What is being asked -> From the material below, copy every line in which the word "February" occurs.

■ ■ ■

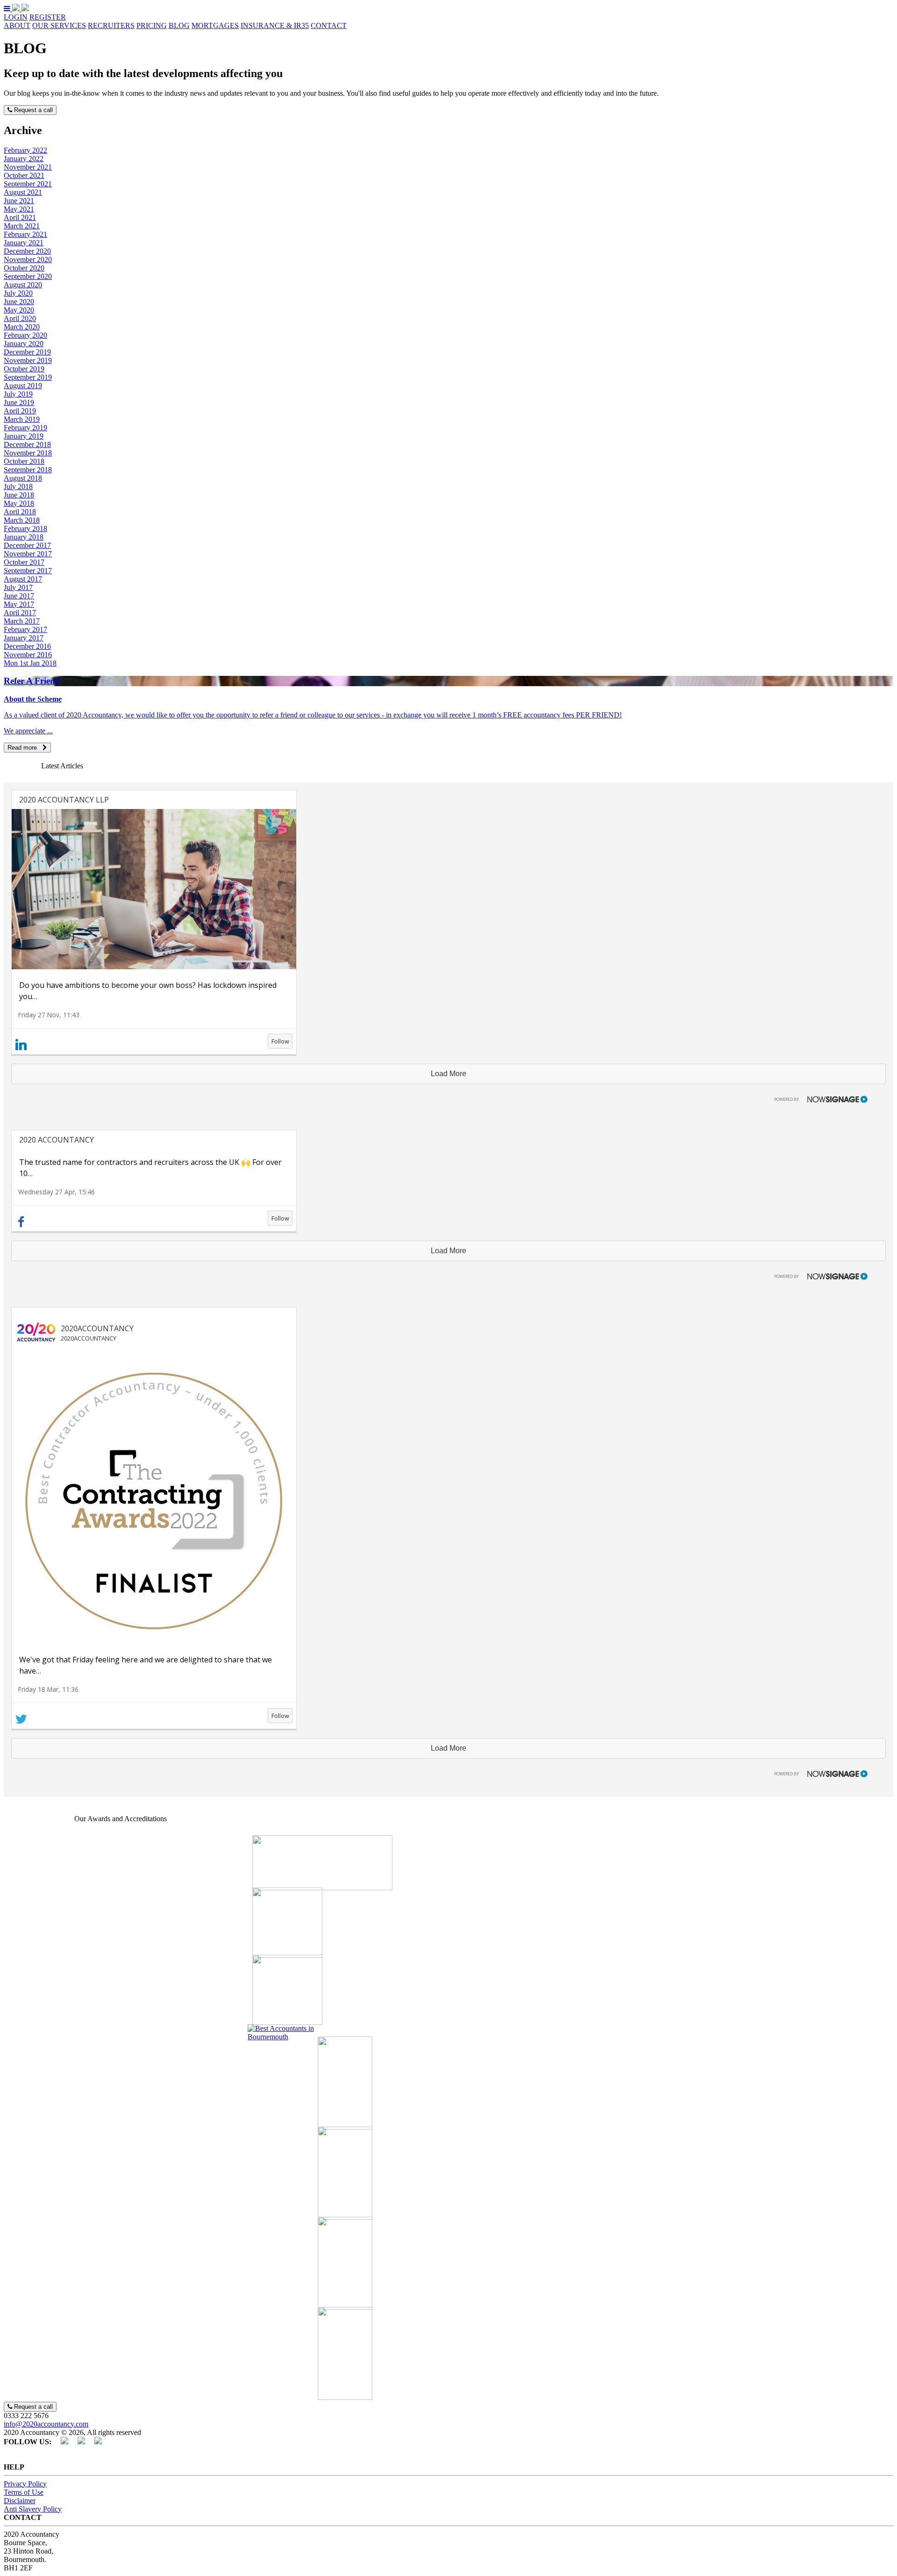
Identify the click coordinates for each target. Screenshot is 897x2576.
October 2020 (24, 268)
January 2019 (23, 436)
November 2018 (28, 453)
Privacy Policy (25, 2484)
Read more (25, 747)
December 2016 (27, 646)
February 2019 (25, 428)
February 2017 (25, 629)
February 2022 (25, 150)
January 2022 (23, 159)
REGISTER (47, 17)
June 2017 (19, 596)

■ ■ ■

Task solution ->
February 2019 (25, 428)
February 2017 (25, 629)
February 2022 (25, 150)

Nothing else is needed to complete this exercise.